Rat Model to Investigate the Effect of Oleuropein on Cardiac Tissue in D-Galactose-Induced Aging

Abstract

Background: D-Galactose (D-Gal) is naturally produced in the body and significantly impacts the aging process and the pathogenesis of some diseases. Objectives: This study aimed to investigate the protective impact of oleuropein (OLE) against D-Gal-induced heart aging in rat models. Methods: Forty Wistar male adult rats were categorized into five groups. The primary group was given distilled water, and the second group was given D-Gal at 100 mg/kg intraperitoneally. The rats in groups 3 to 5 were orally administered D-Gal (100 mg/kg) once a day. These groups were simultaneously subjected to dosages of OLE (20, 40, and 80 mg/kg, respectively) via the oral route. All treatments were administered once a day for eight consecutive weeks. Approximately 24 hours after the final treatment, the rats were euthanized, and serum and heart specimens were collected. The levels of protein carbonyl (PC), malondialdehyde (MDA), superoxide dismutase (SOD), glutathione peroxidase (GPx), and the expression of proliferator-activated receptor-gamma coactivator (PGC-1α) and sirtuin 1 (SIRT1) genes in heart tissue were determined. Heart tissue was preserved in 10% formalin for hematoxylin and eosin (H&E) and histological examination. Results: The findings showed that D-Gal significantly decreased GPx, catalase (CAT), and SOD, glutathione (GSH) levels, as well as SIRT1 and PGC1 expression within the heart tissue (P < 0.05).
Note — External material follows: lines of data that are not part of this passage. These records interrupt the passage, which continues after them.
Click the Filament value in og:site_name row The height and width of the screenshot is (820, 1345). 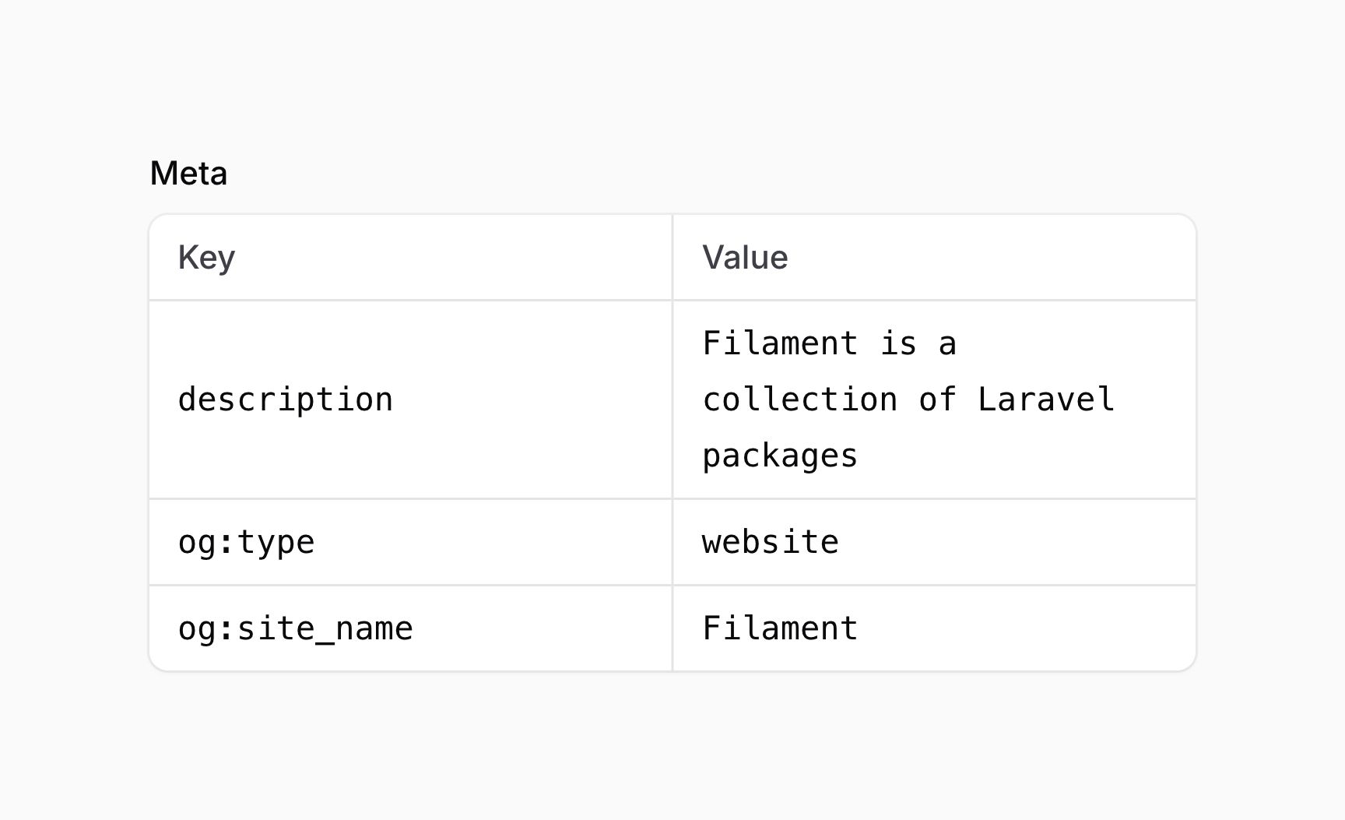[x=780, y=628]
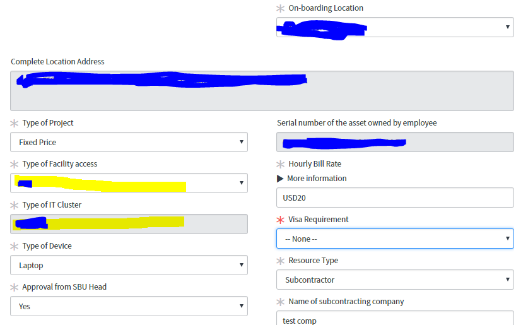
Task: Open the On-boarding Location dropdown
Action: tap(394, 27)
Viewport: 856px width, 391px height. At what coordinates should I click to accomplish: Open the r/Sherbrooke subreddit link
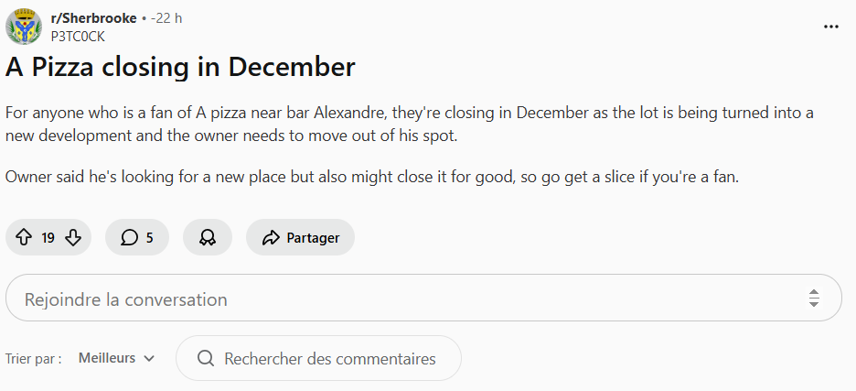click(x=93, y=18)
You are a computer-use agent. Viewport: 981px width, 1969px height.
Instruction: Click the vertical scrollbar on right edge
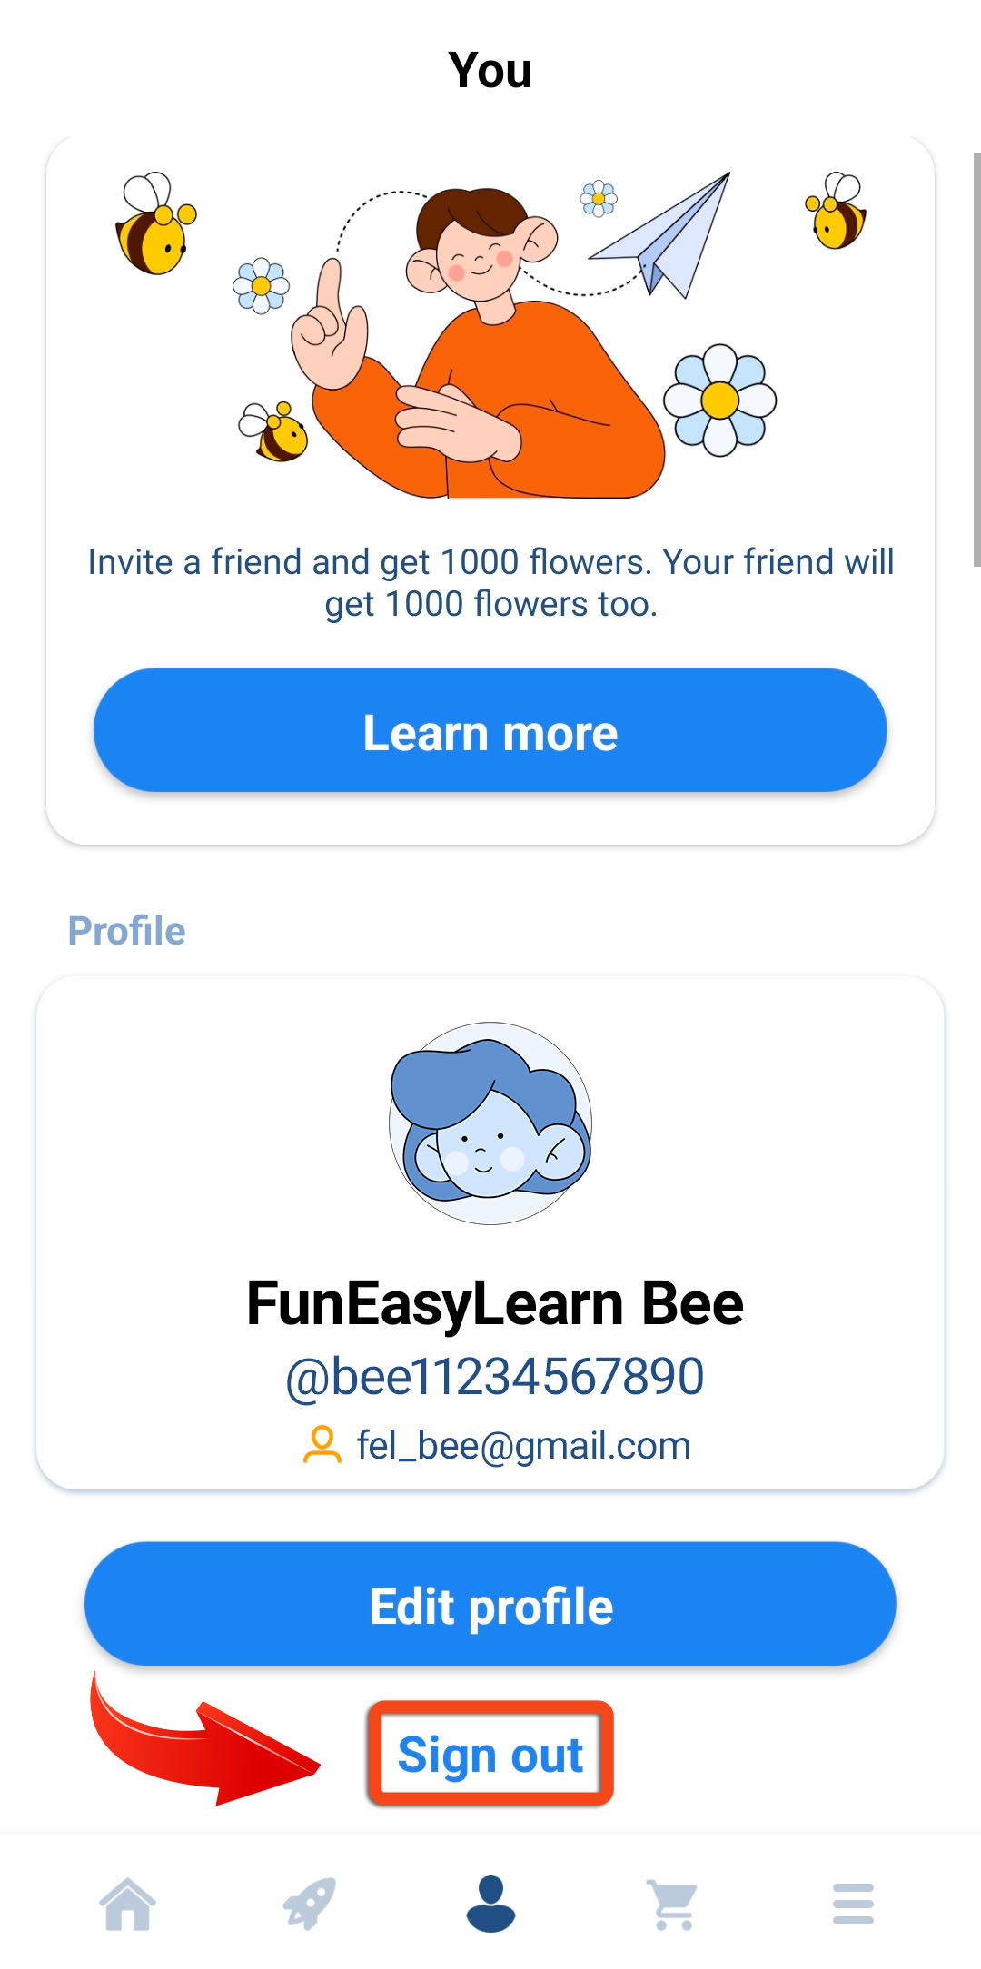click(976, 360)
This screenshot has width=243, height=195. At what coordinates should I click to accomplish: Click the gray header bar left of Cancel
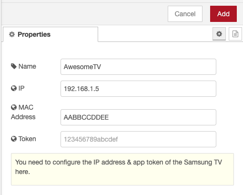(84, 14)
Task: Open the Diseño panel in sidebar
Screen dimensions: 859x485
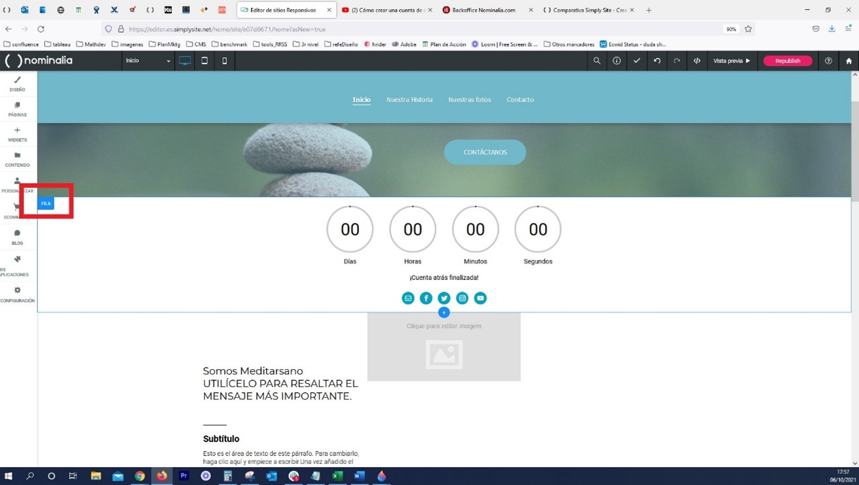Action: [x=17, y=83]
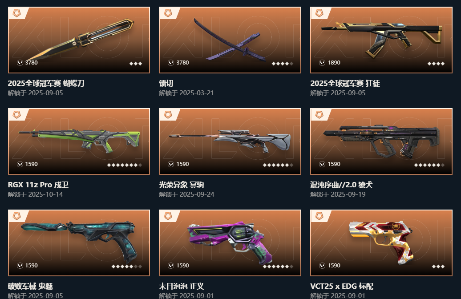461x299 pixels.
Task: Open the 蝴蝶刀 butterfly knife skin thumbnail
Action: [x=79, y=40]
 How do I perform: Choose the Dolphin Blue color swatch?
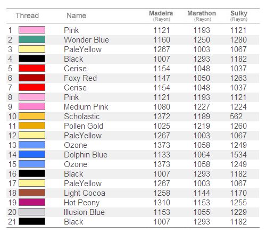(x=32, y=154)
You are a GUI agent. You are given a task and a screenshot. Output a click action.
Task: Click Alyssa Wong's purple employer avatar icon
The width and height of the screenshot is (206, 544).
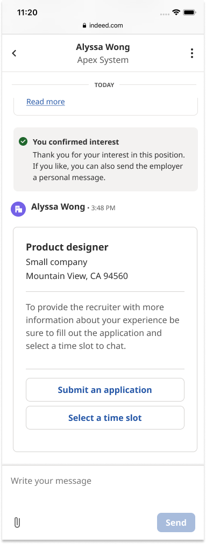[18, 209]
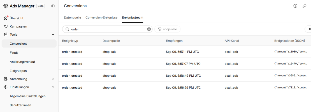This screenshot has height=112, width=311.
Task: Select the order_created row at 5:57:11 PM
Action: tap(185, 52)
Additionally, D-Gal significantly increased PC and MDA levels and serum cardiac markers [creatine kinase-MB (CK-MB), lactate dehydrogenase (LDH), aspartate aminotransferase (AST), and cardiac troponin I (cTnI)] (P < 0.05). The protective effect of OLE was confirmed by histological examination. Conclusions: The study demonstrated that OLE dose-dependently reduced heart lesions caused by D-Gal. The findings suggest that the protective effect of OLE is through the reduction of oxidative damage.